The licensing of concealed handguns for lawful protection: support from five state Supreme Courts.

AuthorKopel, David B.

All but half a dozen states have a state constitutional guarantee of the right to keep and bear arms. (1) All but a dozen states have a "shall issue" law for concealed handguns. (2) Under such laws, an adult with a clean record who passes a background check and (in most states) a safety class can obtain a permit to carry a concealed handgun for lawful protection. (3) During 2003-2004, five state supreme courts were asked to determine whether there was a conflict between state constitutional guarantees and concealed handgun laws. This Article examines the five state decisions and finds that although there were important differences between the cases, all five courts were broadly deferential to legislative decision-making about concealed handguns.
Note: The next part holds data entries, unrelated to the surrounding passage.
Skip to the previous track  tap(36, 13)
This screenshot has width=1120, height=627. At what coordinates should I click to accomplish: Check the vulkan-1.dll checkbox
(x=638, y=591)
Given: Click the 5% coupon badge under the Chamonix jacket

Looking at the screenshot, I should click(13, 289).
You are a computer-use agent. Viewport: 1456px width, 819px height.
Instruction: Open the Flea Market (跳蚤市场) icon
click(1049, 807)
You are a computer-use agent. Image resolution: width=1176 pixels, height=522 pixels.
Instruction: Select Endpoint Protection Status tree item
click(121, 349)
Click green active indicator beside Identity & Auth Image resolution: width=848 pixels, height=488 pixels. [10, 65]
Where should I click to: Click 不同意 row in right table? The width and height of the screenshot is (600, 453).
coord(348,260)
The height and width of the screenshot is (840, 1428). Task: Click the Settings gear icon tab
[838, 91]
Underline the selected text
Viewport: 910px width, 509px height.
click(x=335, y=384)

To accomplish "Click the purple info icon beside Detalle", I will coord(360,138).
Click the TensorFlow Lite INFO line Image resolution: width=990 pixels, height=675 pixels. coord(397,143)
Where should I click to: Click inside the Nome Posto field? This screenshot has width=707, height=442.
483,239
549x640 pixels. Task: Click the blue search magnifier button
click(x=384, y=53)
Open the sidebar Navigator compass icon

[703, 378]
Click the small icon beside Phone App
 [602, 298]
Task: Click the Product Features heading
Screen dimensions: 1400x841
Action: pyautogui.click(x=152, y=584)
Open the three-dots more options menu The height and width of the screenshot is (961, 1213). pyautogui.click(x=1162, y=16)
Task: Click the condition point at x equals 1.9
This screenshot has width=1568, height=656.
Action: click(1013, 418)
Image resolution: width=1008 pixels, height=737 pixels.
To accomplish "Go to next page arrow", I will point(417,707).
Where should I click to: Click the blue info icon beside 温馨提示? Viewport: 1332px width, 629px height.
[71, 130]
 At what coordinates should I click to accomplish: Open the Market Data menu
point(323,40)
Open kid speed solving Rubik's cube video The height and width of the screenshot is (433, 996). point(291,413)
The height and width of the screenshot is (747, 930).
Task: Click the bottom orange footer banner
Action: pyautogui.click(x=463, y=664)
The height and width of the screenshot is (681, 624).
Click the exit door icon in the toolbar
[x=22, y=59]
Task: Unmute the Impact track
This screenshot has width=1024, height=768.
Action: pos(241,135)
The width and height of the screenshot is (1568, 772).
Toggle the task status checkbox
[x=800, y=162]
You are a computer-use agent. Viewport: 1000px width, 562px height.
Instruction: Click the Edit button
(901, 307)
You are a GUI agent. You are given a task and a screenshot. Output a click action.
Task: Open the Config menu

In New Mexico and Missouri, after the legislature enacted concealed handgun licensing laws, the laws were challenged on the grounds that they violated the state constitutional right to arms--since in both New Mexico and Missouri, the arms right guarantee explicitly excludes concealed handguns. The New Mexico and Missouri Supreme Courts rejected the constitutional challenge; both courts ruled that the constitutional clause about concealed carry means that the legislature has broad discretion, not that the legislature is forbidden to enact a licensing system.

The constitutions of Ohio and Wisconsin also guarantee the right to keep and bear arms, and have no text excluding concealed handgun carrying from the scope of the right. However, both states had laws which almost completely prohibited the carrying of concealed handguns. When the Ohio prohibition was challenged, the Ohio Supreme Court ruled that the prohibition of concealed handgun carrying was constitutional because state law still allowed the carrying of unconcealed handguns. As a result, large numbers of Ohioans began carrying unconcealed handguns and, in response, the Ohio legislature quickly enacted a "shall issue" law to legalize concealed handguns.

In Wisconsin, the Supreme Court ruled that the concealed handgun prohibition was unconstitutional insofar as it applied to a person's home or place of business, but was constitutional as applied to all other locations.

Rhode Island's court faced the most complicated issue because Rhode Island has two concealed handgun licensing laws: a discretionary law for licensing by the attorney general and a mandatory law for licensing by towns and cities. The court found both laws to be consistent with Rhode Island's constitutional right to bear arms.


    1. New Mexico

      The New Mexico Constitution states:

      No law shall abridge the right of the citizen to keep and bear arms for security and defense, for lawful hunting and recreational use and for other lawful purposes, but nothing herein shall be held to permit the carrying of concealed weapons. No municipality or county shall regulate, in any way, an incident of the right to keep and bear arms. (4) In 2001, the New Mexico legislature enacted a Shall Issue concealed handgun licensing law. (5) The law gave New Mexico's larger cities the choice to opt out of the mandatory licensing system. (6) In 2002, the New Mexico Supreme Court declared the law unconstitutional because the municipal opt-out conflicted with the constitutional rule that: "No municipality or county shall regulate, in any way, an incident of the right to keep and bear arms." (7)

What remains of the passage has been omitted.